Quelle différence entre une certification RSE et un label RSE ?

Une certification RSE atteste la conformité d’une entreprise, d’un produit, d’un service ou d’un système à des exigences définies, après un processus d’évaluation encadré. Le certificat précise généralement le périmètre concerné, la version du référentiel et sa durée de validité.

Un label RSE reconnaît quant à lui un niveau d’engagement ou de maturité selon les critères d’un programme donné. B Corp relève d’une certification d’entreprise, tandis que LUCIE 26000 et Engagé RSE sont des démarches de labellisation. Leur portée dépend de leurs critères, de leur méthode d’évaluation et de leur périmètre.

Peut-on être certifié ISO 26000 ?

ISO 26000 fournit des lignes directrices sur la responsabilité sociétale et n’est pas destinée à la certification. Une entreprise peut donc s’appuyer sur cette norme pour structurer sa démarche RSE, sans se présenter comme « certifiée ISO 26000 ».

Certains labels, comme LUCIE 26000 ou Engagé RSE, s’inspirent des principes d’ISO 26000 et proposent leur propre processus d’évaluation. La reconnaissance obtenue appartient alors au dispositif concerné, et non à ISO 26000 elle-même.
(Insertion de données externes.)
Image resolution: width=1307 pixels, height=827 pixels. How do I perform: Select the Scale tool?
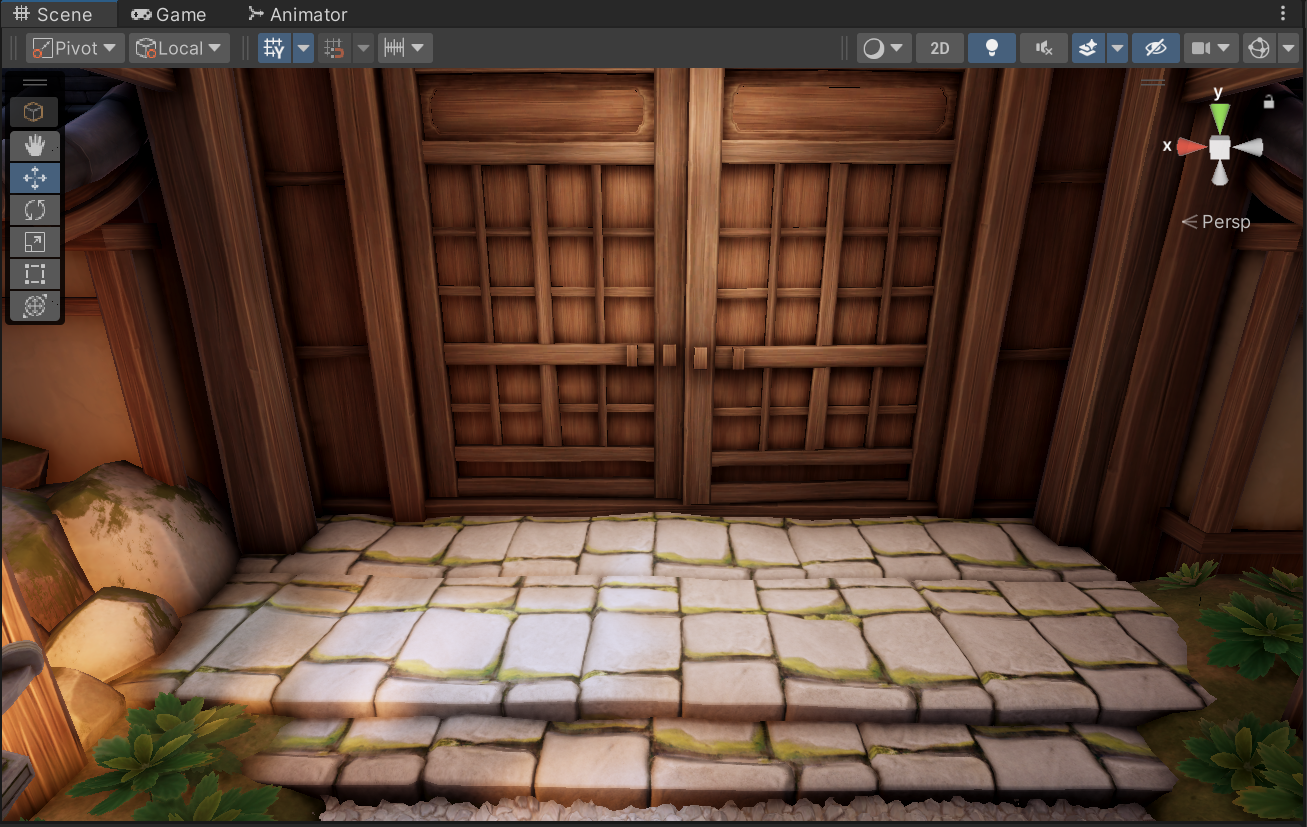point(35,242)
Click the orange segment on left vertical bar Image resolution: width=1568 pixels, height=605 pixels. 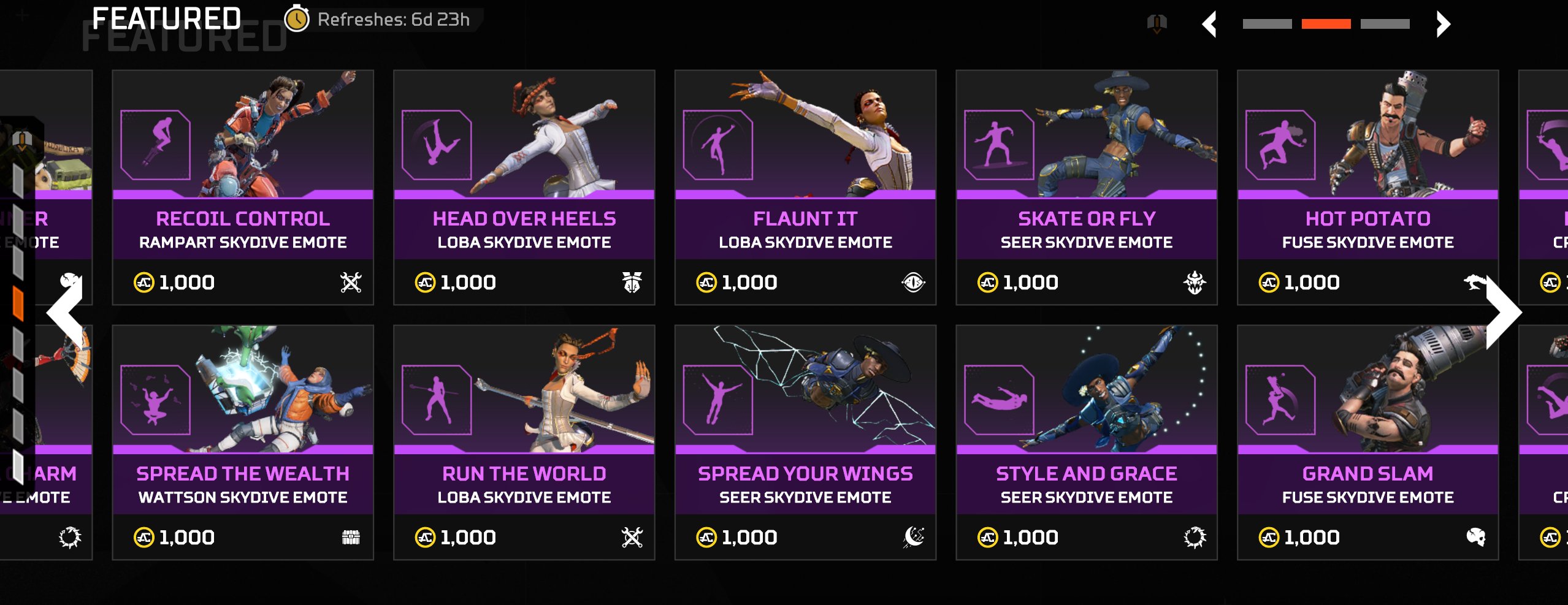(18, 303)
Une médaille EcoVadis constitue-t-elle une certification RSE ?

Une médaille EcoVadis correspond à un résultat de notation de la durabilité. L’évaluation porte sur quatre thèmes : l’environnement, le travail et les droits humains, l’éthique ainsi que les achats responsables.

Cette distinction fournit un signal externe utile dans les relations commerciales, notamment avec les donneurs d’ordre. Elle ne constitue toutefois pas une certification de l’entreprise, de ses produits ou de ses services. La communication doit préciser l’année de l’évaluation, le score ou la médaille obtenue et le périmètre analysé.

Peut-on utiliser une même démarche RSE pour plusieurs référentiels ?

Oui. Une politique RSE, un plan d’action, un indicateur environnemental ou une donnée fournisseur peuvent servir à plusieurs démarches : certification ISO, évaluation EcoVadis, labellisation, reporting CSRD ou suivi d’objectifs climat.

Cette mutualisation nécessite un référentiel central qui documente chaque donnée, sa source, son propriétaire, son périmètre et sa date de mise à jour. L’entreprise peut ainsi produire des réponses adaptées à chaque dispositif tout en conservant une base commune, fiable et traçable.